→ **SELECTED EXTRACT**
○ ○ ○
But any suggestion of ennui was drowned out by lights and bunting at Sunday’s nominating convention, where an 11,000-seat hall rang with chants of “Pu-tin! Pu-tin! Pu-tin!”

Nominating him for a term that would end in 2018, speaker after speaker focused on Mr. Putin’s role in taming the economic and political disorder of the 1990s, a compelling but increasingly distant memory, especially for young voters. Voters complaining about the current system, Mr. Putin said, were forgetting how much worse things were before he came to power in 1999.

“When a regular person has to deal with financial problems or some other problems in his day-to-day life, when he faces corruption and other small problems, he doesn’t remember the massive problems” of the past, Mr. Putin said. “The indignation that person has is usually turned against the current authority.”

The convention was marked by ferocious attacks on the political opposition, including from Mr. Medvedev, who until recently had argued for greater political pluralism. Mr. Putin, for his part, suggested that signs of rising discontent were the result of covert meddling by Western governments.

“Representatives of some countries meet with those whom they pay money, the so-called grant recipients, give them instructions and guidance for what ‘work’ they need to do to influence the election campaign in our country,” he said.
○ ○ ○
→ **RECORDS**

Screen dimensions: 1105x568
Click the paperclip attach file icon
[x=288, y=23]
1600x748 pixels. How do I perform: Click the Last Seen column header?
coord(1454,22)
○ ○ ○
Summarize the excerpt about Mr. Putin's nominating convention in two sentences. The data has no connection to the text.

→ **WRITTEN RESPONSE**
At Sunday's nominating convention, speakers stressed Mr. Putin's role in taming the economic and political disorder of the 1990s, and he said voters who complain about the current system forget how much worse things were before he came to power in 1999. The convention featured fierce attacks on the political opposition, including from Mr. Medvedev, while Mr. Putin suggested that signs of rising discontent came from covert meddling by Western governments.